Rice was the NFL's best all-around back for the previous four seasons, breaking tackles for long runs and eluding defenders in the open field after a catch. Now, he is the biggest question mark on an offense that has become the weak link for the defending Super Bowl champions.
While the offensive line has failed to open holes consistently, Rice looks more like a 36-year-old running back than a 26-year-old one. He isn't accelerating up to the line. He isn't producing yards after contact. He isn't delivering big plays, or for that matter, three-yard gains on a regular basis.
The more disturbing part is his uncharacteristic mistakes. Rice has fumbled twice this season, and he dropped a pass Sunday when there was a lot of open field in front of him. There is just something "off" about Rice this year.
The Ravens have to be getting concerned about Rice's productivity. He's only in the second year of a five-year contract that included a $15 million signing bonus and $24 million guaranteed.
After gaining 34 rushing yards Sunday -- the fourth time in five games he's been held under 37 yards rushing -- Rice even acknowledged that he was "a little frustrated."
"I think Ray has handled it as well as you can," wide receiver Torrey Smith said. "Obviously, you're going to be frustrated, especially when you're him (and) you're used to producing a certain way. He's not putting himself above anything else. The biggest thing is that we haven't been winning, and we haven't been doing as well as we wanted to on offense."
Smith added, "It's not necessarily about him and his own stats. It's about us as a unit going out there and trying to be the best offense we can be. We haven't met our own expectations, and he's definitely frustrated with that. I don't think it's necessarily about just his own personal numbers because if we do what we're supposed to do, then the numbers will come."
Coach John Harbaugh said Monday that changes are being made to the Ravens' running game. The Ravens might want to consider running the ball after spreading defenses out. It worked for the Packers against the Ravens on Sunday.
"I'm not an analyst. I just think we need to keep fighting to get him going and open up holes the best we can, give him the best look we can," guard Marshal Yanda said. "Do what can to give him the cleanest looks and let him do his thing because we all understand what he does best. He's a great player. We want to get him going."
The biggest difference in Rice is his lack of burst. Rice's longest run this season is 14 yards. He is one of two running backs who has over 70 carries and has failed to produce a 20-yard gain (Rashard Mendenhall is the other).
Rice is getting hit a lot behind the line, but he's being brought down too easily. He's only broken three tackles this season, and 39 running backs have more than that. The result: Rice has 78 yards after contact (34th in the NFL) and averages 1.1 yards after contact (39th).

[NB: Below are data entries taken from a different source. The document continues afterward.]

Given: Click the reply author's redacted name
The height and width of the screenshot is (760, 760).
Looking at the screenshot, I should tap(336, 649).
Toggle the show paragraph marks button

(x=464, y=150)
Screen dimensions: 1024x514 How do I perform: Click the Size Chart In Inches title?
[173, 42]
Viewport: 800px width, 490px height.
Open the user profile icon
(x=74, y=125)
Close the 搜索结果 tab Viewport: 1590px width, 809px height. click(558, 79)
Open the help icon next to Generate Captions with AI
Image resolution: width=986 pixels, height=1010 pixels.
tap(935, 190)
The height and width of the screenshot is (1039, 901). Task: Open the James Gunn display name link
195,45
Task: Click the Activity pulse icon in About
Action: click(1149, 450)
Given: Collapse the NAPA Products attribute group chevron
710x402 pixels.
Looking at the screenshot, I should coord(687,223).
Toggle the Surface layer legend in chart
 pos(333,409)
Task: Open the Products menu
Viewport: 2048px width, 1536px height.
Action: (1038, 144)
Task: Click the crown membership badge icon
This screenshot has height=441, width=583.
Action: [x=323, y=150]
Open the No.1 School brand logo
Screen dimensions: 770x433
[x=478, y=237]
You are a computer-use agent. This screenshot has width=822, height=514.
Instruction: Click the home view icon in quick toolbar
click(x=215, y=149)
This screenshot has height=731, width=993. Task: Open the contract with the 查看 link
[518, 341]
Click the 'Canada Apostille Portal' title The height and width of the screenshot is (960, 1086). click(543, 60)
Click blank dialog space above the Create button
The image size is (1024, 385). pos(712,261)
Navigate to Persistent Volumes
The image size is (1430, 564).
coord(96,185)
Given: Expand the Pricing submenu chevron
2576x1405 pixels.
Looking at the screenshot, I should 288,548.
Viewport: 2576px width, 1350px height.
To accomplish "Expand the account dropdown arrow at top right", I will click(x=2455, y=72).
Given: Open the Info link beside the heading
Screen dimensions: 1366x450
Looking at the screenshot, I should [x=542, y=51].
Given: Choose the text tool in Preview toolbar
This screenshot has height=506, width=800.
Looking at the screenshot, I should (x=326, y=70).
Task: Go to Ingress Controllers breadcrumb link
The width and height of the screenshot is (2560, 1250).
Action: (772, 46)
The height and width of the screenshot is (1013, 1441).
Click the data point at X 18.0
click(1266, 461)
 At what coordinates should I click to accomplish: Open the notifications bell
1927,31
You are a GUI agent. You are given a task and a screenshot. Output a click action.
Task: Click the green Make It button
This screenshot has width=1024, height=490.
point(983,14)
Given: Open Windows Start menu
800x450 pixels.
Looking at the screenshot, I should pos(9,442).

"He was banged up for a couple of weeks, and this is his first couple weeks back," quarterback Joe Flacco said. "Anytime you get a little banged up and aren't 100 percent, you need some time because you can get full explosion."
Rice injured his hip in the fourth quarter of Week 2 and sat out the following game. Last week, he took exception to the description of being "banged up" and said he was getting more confident in his cutting ability.
Is Rice close to being 100 percent healthy?
"You'd have to ask Ray for that percentage," Harbaugh said. But Rice wasn't made available to reporters Wednesday, so you'll have to come to your own opinion about whether the injury is significantly affecting Rice.
I'm not suggesting Rice should be blamed for all of the Ravens' struggles in the running game. Rice is gaining 2.8 yards per carry, and backup Bernard Pierce has the same woeful average. That shows it's not all of Rice's fault.
The Ravens are looking to get the running back on track Sunday against the Steelers. Not only is Pittsburgh's run defense ranked 22nd in the NFL, Rice has had success against the Steelers in the past. Rice has produced two of the seven 100-yard rushing games allowed by Pittsburgh since 2008.
"Obviously, we want to run the ball as much as we can," Yanda said. "Obviously, we want to get after them. It's going to be one of those physical games. Hopefully we get to but you never know. We'd like to. We want to. But we'll see."